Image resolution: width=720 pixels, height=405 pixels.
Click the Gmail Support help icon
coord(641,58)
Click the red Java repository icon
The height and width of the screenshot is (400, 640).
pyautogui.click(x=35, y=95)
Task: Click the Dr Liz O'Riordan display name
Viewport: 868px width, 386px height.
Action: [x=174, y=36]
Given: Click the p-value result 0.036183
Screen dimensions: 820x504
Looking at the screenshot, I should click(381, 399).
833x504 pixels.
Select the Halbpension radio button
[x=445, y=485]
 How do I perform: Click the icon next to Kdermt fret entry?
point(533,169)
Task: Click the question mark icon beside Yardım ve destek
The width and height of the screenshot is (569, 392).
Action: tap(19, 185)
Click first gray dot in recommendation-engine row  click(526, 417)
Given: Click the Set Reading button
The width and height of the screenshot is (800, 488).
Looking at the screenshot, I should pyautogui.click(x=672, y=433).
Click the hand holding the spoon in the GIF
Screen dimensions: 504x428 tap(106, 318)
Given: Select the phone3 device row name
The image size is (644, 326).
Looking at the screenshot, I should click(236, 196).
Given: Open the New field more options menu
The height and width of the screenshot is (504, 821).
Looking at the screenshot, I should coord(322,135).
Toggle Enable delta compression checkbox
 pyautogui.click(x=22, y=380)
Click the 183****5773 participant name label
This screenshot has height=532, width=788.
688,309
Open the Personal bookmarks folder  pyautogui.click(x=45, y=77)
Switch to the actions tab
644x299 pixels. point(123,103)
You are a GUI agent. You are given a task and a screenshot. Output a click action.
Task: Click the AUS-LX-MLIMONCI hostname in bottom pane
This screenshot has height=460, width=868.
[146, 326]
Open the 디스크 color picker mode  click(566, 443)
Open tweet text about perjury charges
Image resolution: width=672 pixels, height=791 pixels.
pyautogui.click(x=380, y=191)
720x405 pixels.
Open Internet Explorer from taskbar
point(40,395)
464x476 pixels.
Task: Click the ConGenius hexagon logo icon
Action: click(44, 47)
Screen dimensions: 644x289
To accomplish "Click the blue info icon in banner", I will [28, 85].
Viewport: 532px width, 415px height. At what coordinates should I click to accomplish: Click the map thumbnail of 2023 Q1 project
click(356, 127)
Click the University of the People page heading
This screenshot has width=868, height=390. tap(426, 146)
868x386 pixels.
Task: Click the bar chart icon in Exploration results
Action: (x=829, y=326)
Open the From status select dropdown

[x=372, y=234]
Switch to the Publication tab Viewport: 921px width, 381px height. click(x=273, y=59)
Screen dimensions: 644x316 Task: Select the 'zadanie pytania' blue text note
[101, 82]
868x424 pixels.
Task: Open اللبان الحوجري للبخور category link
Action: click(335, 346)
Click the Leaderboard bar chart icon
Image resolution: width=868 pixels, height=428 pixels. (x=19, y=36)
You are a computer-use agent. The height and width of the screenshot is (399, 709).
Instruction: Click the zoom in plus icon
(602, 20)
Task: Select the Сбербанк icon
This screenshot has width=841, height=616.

----------

Exercise instructions » Restate every entry above word for word.

Answer to this exercise »
Image resolution: width=720 pixels, height=405 pixels.
Click the Gmail Support help icon
coord(641,58)
Click the red Java repository icon
The height and width of the screenshot is (400, 640).
pyautogui.click(x=35, y=95)
Task: Click the Dr Liz O'Riordan display name
Viewport: 868px width, 386px height.
Action: [x=174, y=36]
Given: Click the p-value result 0.036183
Screen dimensions: 820x504
Looking at the screenshot, I should click(381, 399).
833x504 pixels.
Select the Halbpension radio button
[x=445, y=485]
 How do I perform: Click the icon next to Kdermt fret entry?
point(533,169)
Task: Click the question mark icon beside Yardım ve destek
The width and height of the screenshot is (569, 392).
Action: tap(19, 185)
Click first gray dot in recommendation-engine row  click(526, 417)
Given: Click the Set Reading button
The width and height of the screenshot is (800, 488).
Looking at the screenshot, I should pyautogui.click(x=672, y=433).
Click the hand holding the spoon in the GIF
Screen dimensions: 504x428 tap(106, 318)
Given: Select the phone3 device row name
The image size is (644, 326).
Looking at the screenshot, I should click(236, 196).
Given: Open the New field more options menu
The height and width of the screenshot is (504, 821).
Looking at the screenshot, I should coord(322,135).
Toggle Enable delta compression checkbox
 pyautogui.click(x=22, y=380)
Click the 183****5773 participant name label
This screenshot has height=532, width=788.
688,309
Open the Personal bookmarks folder  pyautogui.click(x=45, y=77)
Switch to the actions tab
644x299 pixels. point(123,103)
You are a GUI agent. You are given a task and a screenshot. Output a click action.
Task: Click the AUS-LX-MLIMONCI hostname in bottom pane
This screenshot has height=460, width=868.
[146, 326]
Open the 디스크 color picker mode  click(566, 443)
Open tweet text about perjury charges
Image resolution: width=672 pixels, height=791 pixels.
pyautogui.click(x=380, y=191)
720x405 pixels.
Open Internet Explorer from taskbar
point(40,395)
464x476 pixels.
Task: Click the ConGenius hexagon logo icon
Action: click(44, 47)
Screen dimensions: 644x289
To accomplish "Click the blue info icon in banner", I will [28, 85].
Viewport: 532px width, 415px height. At what coordinates should I click to accomplish: Click the map thumbnail of 2023 Q1 project
click(356, 127)
Click the University of the People page heading
This screenshot has width=868, height=390. tap(426, 146)
868x386 pixels.
Task: Click the bar chart icon in Exploration results
Action: (x=829, y=326)
Open the From status select dropdown

[x=372, y=234]
Switch to the Publication tab Viewport: 921px width, 381px height. click(x=273, y=59)
Screen dimensions: 644x316 Task: Select the 'zadanie pytania' blue text note
[101, 82]
868x424 pixels.
Task: Open اللبان الحوجري للبخور category link
Action: click(335, 346)
Click the Leaderboard bar chart icon
Image resolution: width=868 pixels, height=428 pixels. (x=19, y=36)
You are a computer-use agent. The height and width of the screenshot is (399, 709).
Instruction: Click the zoom in plus icon
(602, 20)
Task: Select the Сбербанк icon
This screenshot has width=841, height=616.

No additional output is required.